Potential slow use of `std::pow` in libm
aornugent opened this issue · 1 comments
As part of investigating #346 - @devmitch demonstrated how to profile an R session using AMDuProf on machines running AMD CPUs.
Notably, 40% of the run_plant_benchmarks
takes place in the pow
operator of libm.
Summaries
Modules | CPU_TIME(s) |
---|---|
libm.so.6 | 12.13 |
plant.so | 7.88 |
libc.so.6 | 2.11 |
libR.so | 1.96 |
libstdc++.so.6.0.30 | 0.14 |
[kernel.kallsyms]_text | 0.03 |
libgcc_s.so.1 | 0.00 |
rlang.so | 0.00 |
Calls
Functions | Modules | CPU_TIME(s) |
---|---|---|
__ieee754_pow_fma | libm.so.6 | 10.25 |
compute_competition(double) const | plant.so | 1.35 |
__pow | libm.so.6 | 1.19 |
tk::spline::operator()(double) const | plant.so | 0.67 |
"_M_invoke(std::_Any_data const&, double&&)" | plant.so | 0.67 |
__memcmp_avx2_movbe | libc.so.6 | 0.60 |
"plant::K93_Strategy::compute_competition(double, double) const" | plant.so | 0.51 |
malloc | libc.so.6 | 0.46 |
plant::util::is_finite(double) | plant.so | 0.36 |
... truncated |
A little bit of digging into stuff that I don't totally understand suggests that there's an edge case where pow
becomes a very expensive operations for certain exponents:
http://entropymine.com/imageworsener/slowpow/
This appears to be required for high precision usecases:
https://stackoverflow.com/questions/9272155/replacing-extrordinarily-slow-pow-function
https://stackoverflow.com/questions/14687665/very-slow-stdpow-for-bases-very-close-to-1
Something that takes 40% of the runtime is a tempting optimisation target. It's heartening to see that the plant routines, including spline driven operations (e.g. light competition), are so fast.

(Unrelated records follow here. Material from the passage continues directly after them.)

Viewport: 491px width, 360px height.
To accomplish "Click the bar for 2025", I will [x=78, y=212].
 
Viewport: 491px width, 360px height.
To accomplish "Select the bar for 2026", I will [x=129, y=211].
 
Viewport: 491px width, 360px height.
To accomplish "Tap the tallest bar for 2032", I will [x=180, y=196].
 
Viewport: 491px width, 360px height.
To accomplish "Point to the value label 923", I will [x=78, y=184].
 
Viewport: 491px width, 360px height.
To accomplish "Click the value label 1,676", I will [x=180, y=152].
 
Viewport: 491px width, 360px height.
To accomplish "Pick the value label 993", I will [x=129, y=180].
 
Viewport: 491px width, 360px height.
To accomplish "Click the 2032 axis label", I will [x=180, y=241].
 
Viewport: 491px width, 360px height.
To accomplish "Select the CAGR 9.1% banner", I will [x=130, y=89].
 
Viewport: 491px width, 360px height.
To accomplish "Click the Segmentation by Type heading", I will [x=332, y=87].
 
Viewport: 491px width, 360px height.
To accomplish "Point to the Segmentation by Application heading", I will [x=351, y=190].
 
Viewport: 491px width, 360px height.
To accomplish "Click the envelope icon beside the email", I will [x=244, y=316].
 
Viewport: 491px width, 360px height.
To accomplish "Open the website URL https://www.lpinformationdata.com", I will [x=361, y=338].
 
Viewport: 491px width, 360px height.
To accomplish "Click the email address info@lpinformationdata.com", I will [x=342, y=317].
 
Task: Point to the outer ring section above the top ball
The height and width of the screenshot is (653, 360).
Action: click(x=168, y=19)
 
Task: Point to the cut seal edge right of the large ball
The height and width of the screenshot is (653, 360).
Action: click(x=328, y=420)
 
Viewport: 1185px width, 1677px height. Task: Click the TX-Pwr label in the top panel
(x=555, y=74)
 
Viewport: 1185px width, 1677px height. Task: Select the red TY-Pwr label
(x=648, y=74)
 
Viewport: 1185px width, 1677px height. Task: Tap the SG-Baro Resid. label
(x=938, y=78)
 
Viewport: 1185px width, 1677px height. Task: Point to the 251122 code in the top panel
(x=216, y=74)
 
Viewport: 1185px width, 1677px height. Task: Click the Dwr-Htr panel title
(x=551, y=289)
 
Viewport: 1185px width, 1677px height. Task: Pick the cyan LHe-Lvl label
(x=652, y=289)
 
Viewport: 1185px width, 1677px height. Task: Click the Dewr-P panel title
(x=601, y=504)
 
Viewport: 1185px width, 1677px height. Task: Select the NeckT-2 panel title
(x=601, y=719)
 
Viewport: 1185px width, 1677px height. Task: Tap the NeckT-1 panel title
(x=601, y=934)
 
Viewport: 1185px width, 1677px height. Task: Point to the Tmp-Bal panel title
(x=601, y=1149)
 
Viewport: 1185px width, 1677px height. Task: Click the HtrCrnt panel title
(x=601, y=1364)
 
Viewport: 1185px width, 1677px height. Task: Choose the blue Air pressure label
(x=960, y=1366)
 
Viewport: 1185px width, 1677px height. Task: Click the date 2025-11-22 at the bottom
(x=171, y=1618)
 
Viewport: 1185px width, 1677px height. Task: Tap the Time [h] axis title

Good find @aornugent @devmitch
I'm not surprised by this for two reasons
- The most expensive part of the model is running
compute_competiton
, which eventually comes back to calling this function on individuals
https://github.com/traitecoevo/plant/blob/572d2a6783558405dd162e9ab6602a97aa86c54e/src/ff16_strategy.cpp#L401
which itself calls two functions with calls to pow
.
- There's other calls on power functions at different points
However, the results above suggest compute competition is 10% of cost. It's unclear whether that's the total of all calls happening in the compute competition stack or not.
It may be that there's a lot of potential speed gain to be had by economising on number of calls to pow.
for example, are there instances where we can use a more efficient call, like x*X instead of pow(x, 2)